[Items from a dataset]
=====

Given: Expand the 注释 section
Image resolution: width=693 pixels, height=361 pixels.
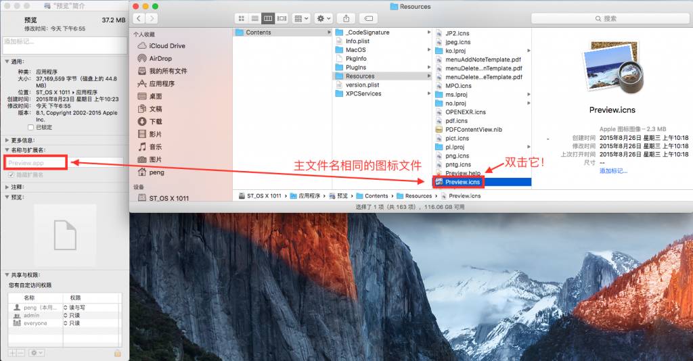Looking at the screenshot, I should click(x=6, y=187).
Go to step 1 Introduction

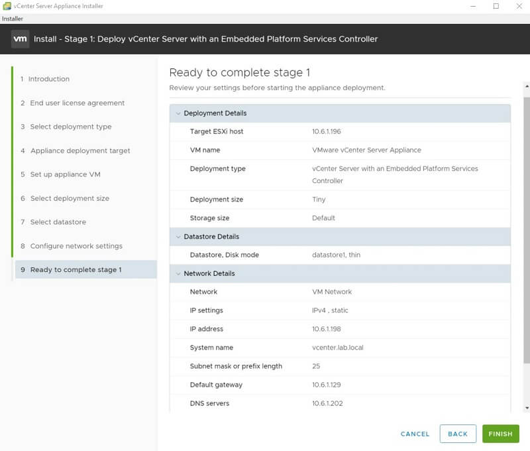pyautogui.click(x=48, y=79)
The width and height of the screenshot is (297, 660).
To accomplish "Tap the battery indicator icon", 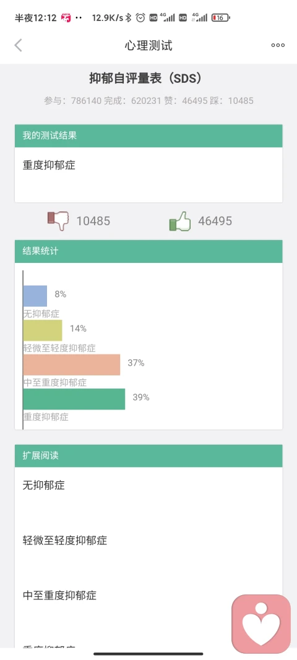I will (x=221, y=18).
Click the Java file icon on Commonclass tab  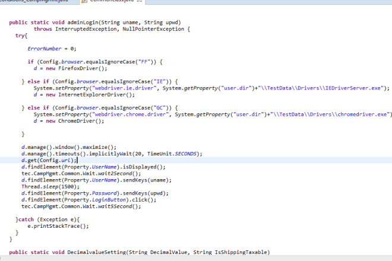[x=83, y=2]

=====

**THE TASK:**
Up to and including the line with "The width and", copy the data above from its first line. Skip pictures.

**ANSWER BELOW:**
Given: Expand the 注释 section
Image resolution: width=693 pixels, height=361 pixels.
Looking at the screenshot, I should click(x=6, y=187).
Go to step 1 Introduction

pyautogui.click(x=48, y=79)
The width and height of the screenshot is (297, 660).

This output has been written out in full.